Unquestioned Obedience or Faithful Questioning
According to the Pew Research Center, 70.6 percent of Americans claim a religious affiliation, a drop of eight percentage points in just seven years. Among Millennials (those born between 1980 and the early 2000s) the drop is even more precipitous, down to 64 percent.
Humans need to belong. While we might think the nuclear family is the key to a culture’s health, it is actually a larger entity. It is the tribe that defines the strength of a culture. Being part of a meaningful tribe has always been a basic element of healthy living. We are wired to belong. That is one of the reasons I am intrigued by the decline in church attendance. If we need community to survive, why do Americans choose to build their community around a sports team instead of a church? (This would especially be true for Mets fans.)
When I talk with young Evangelicals about why they no longer attend church, one answer emerges time and again. They feel their churches have taken legalistic views of scripture at odds with their conscience. There was a time when the unquestioned obedience that results from a legalistic view of scripture led people to rape women, kill children, and enslave enemies in the name of God. Today’s young people reject such blind obedience. Their approach is actually very compatible with the teaching of Jesus.
In Disarming Scripture, Derek Flood describes two different types of people in the pages of the Bible. There were those who believed following God meant unquestioned obedience, and others who believed following God called for faithful questioning. Was it really necessary to kill the children of enemies? Was it necessary to view life from a perspective of scarcity, something common to all three desert religions, Judaism, Islam, and Christianity?

▸ Your assignment
According to the essay above on obedience and questioning, what share of Millennials claim a religious affiliation?

▸ Dataset entries

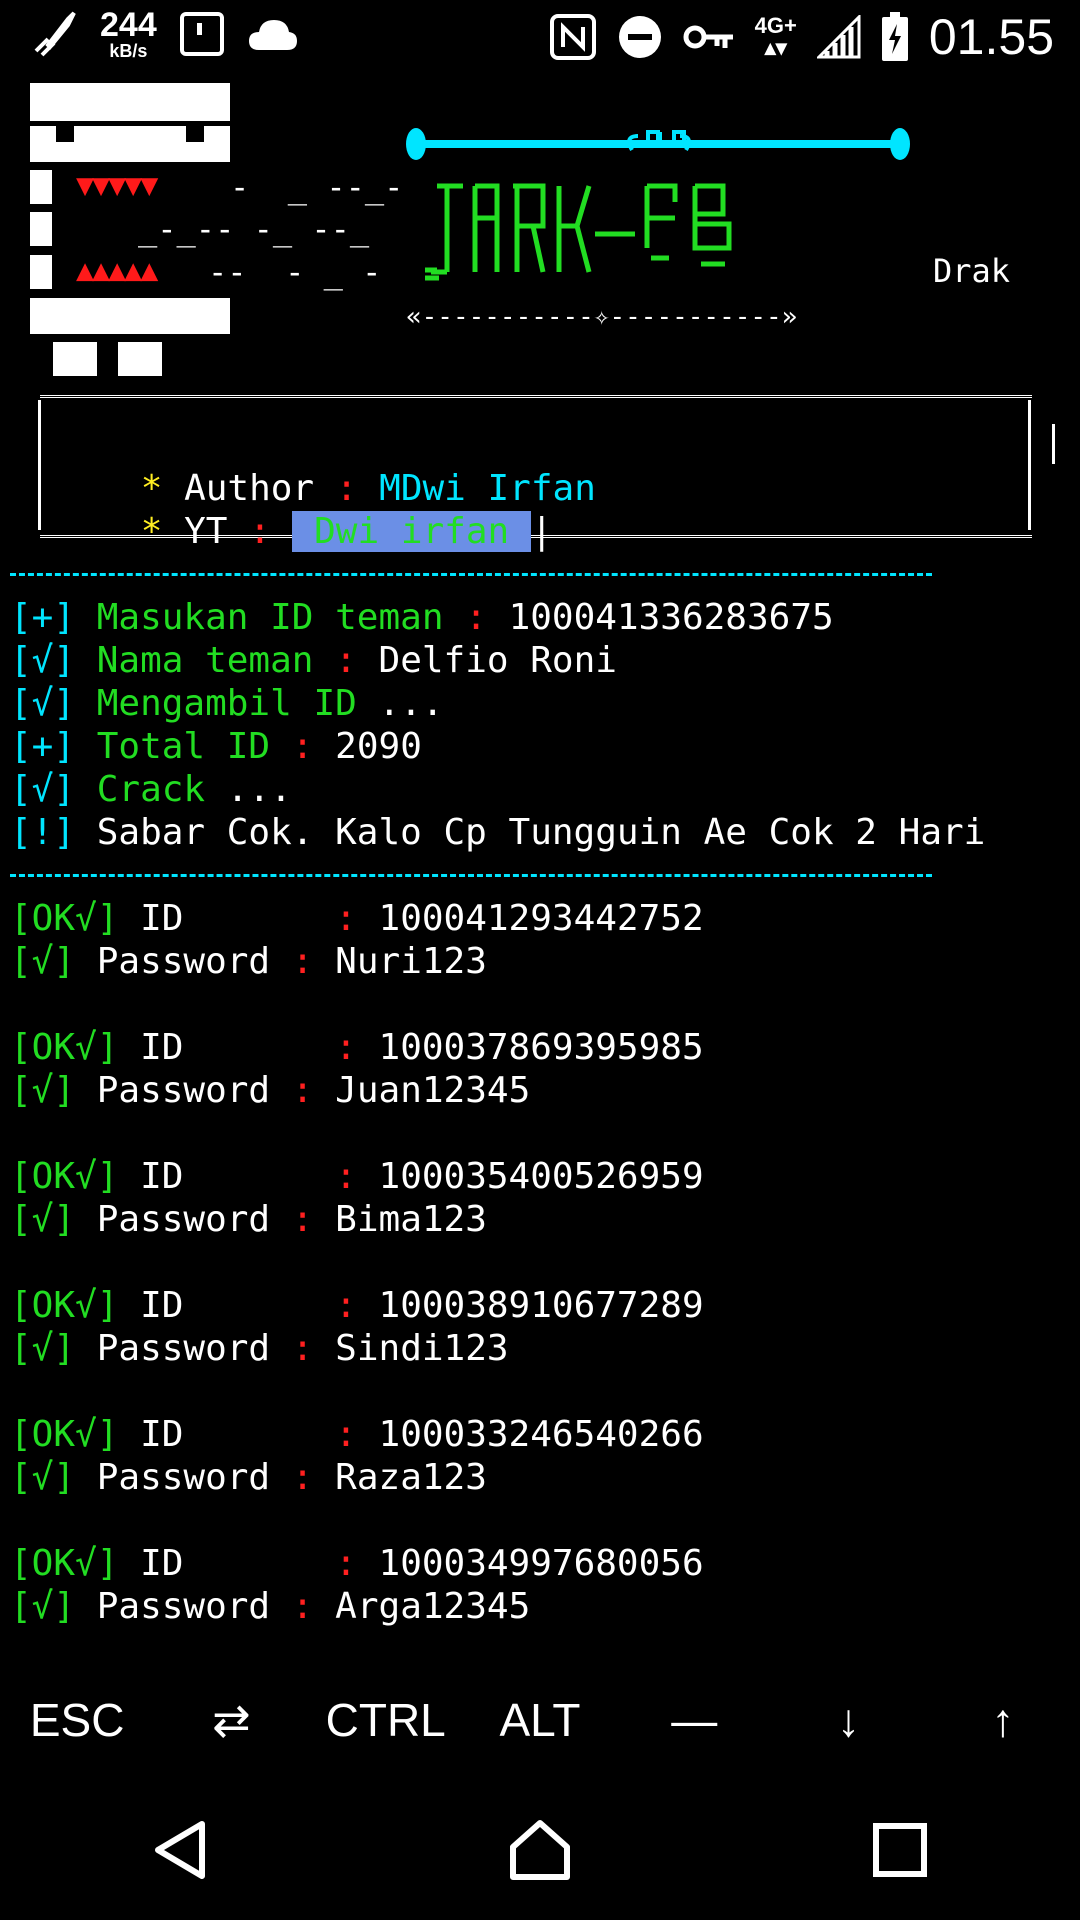  I want to click on navigation-bar, so click(540, 1850).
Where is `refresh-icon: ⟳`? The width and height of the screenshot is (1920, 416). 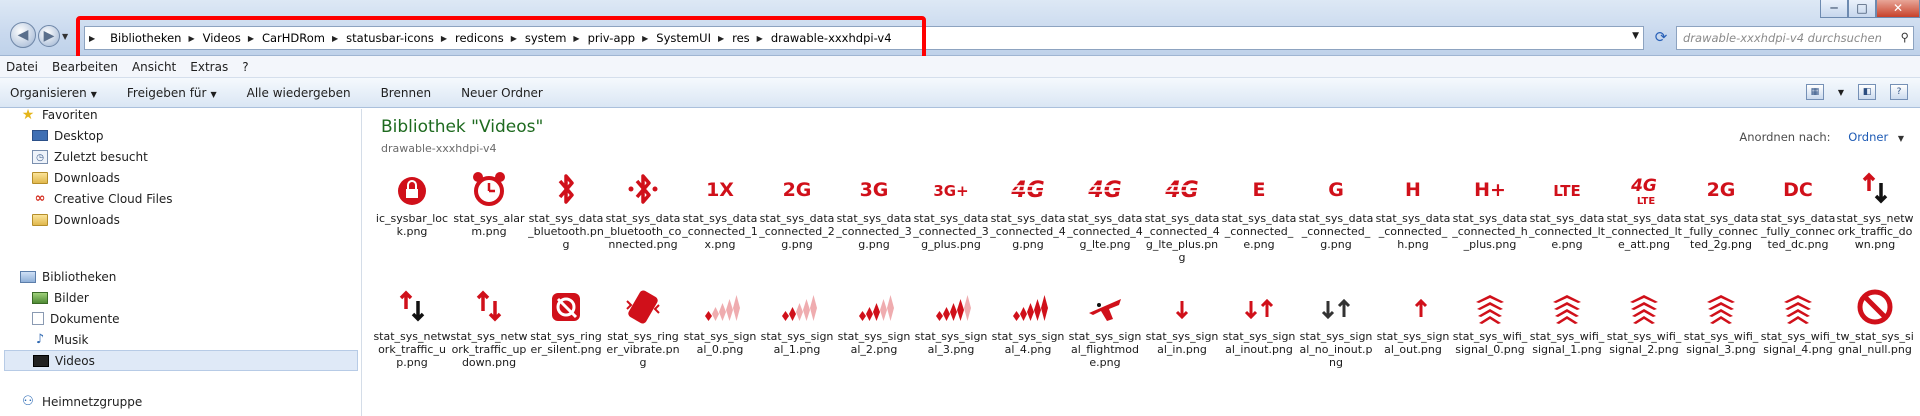
refresh-icon: ⟳ is located at coordinates (1661, 38).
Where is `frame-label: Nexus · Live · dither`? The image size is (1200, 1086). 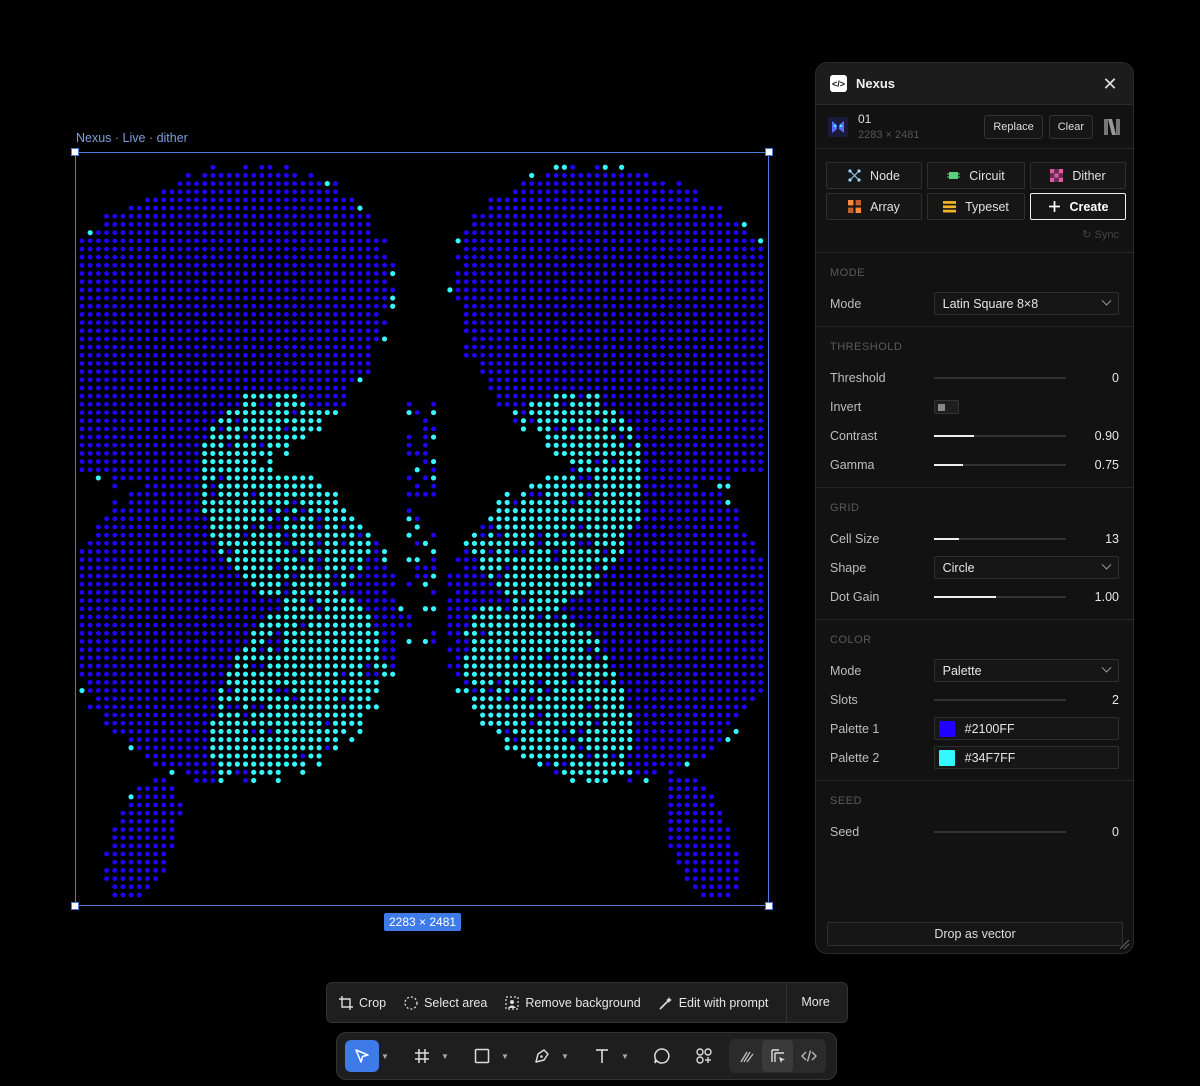 frame-label: Nexus · Live · dither is located at coordinates (132, 138).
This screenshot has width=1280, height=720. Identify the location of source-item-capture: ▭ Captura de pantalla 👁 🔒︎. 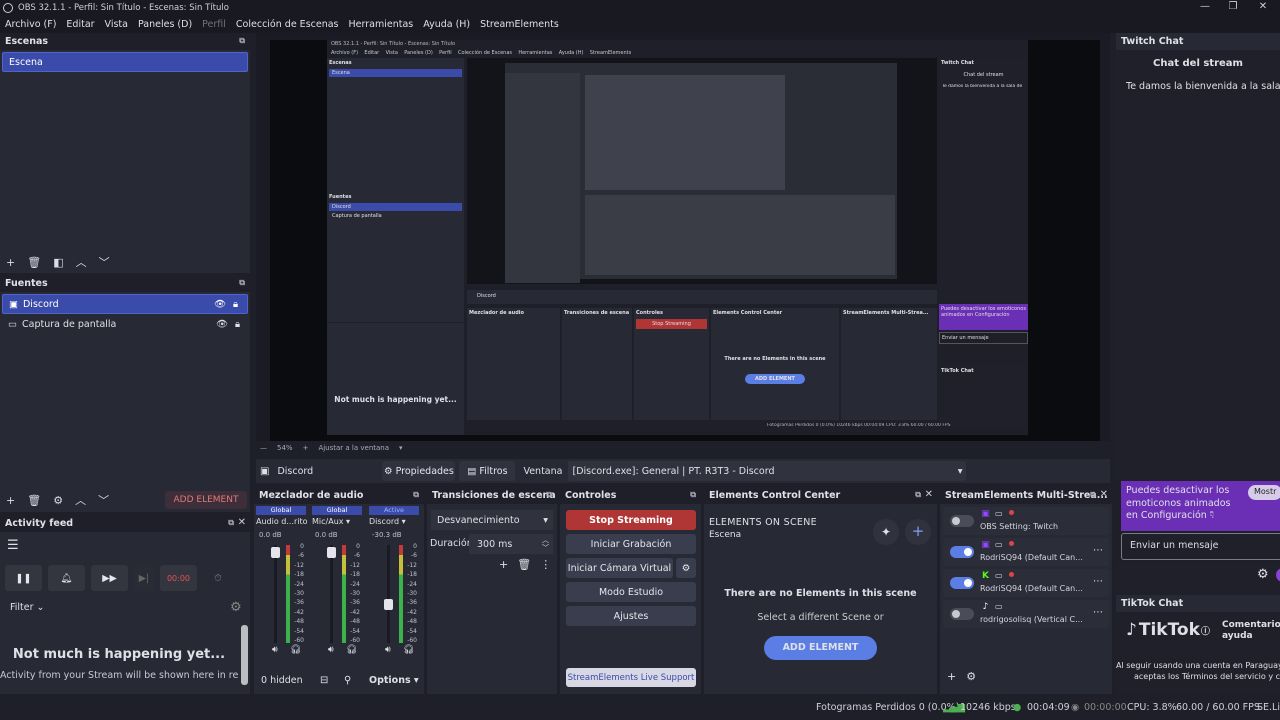
(125, 324).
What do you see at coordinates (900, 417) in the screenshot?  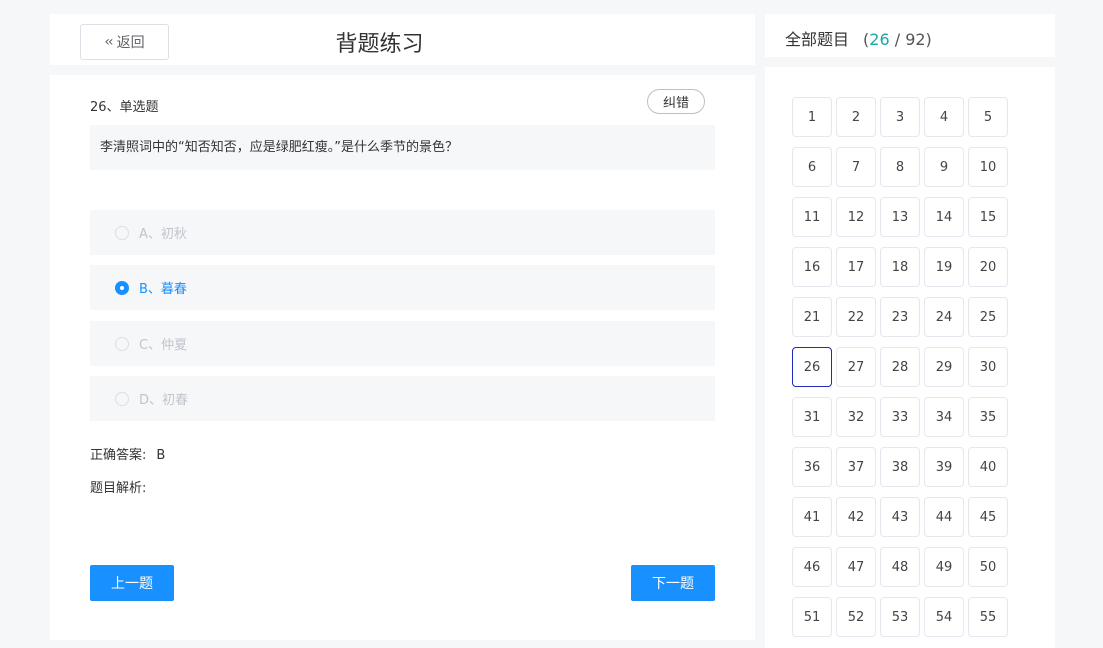 I see `question-number-cell: 33` at bounding box center [900, 417].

▸ Reply
64 percent.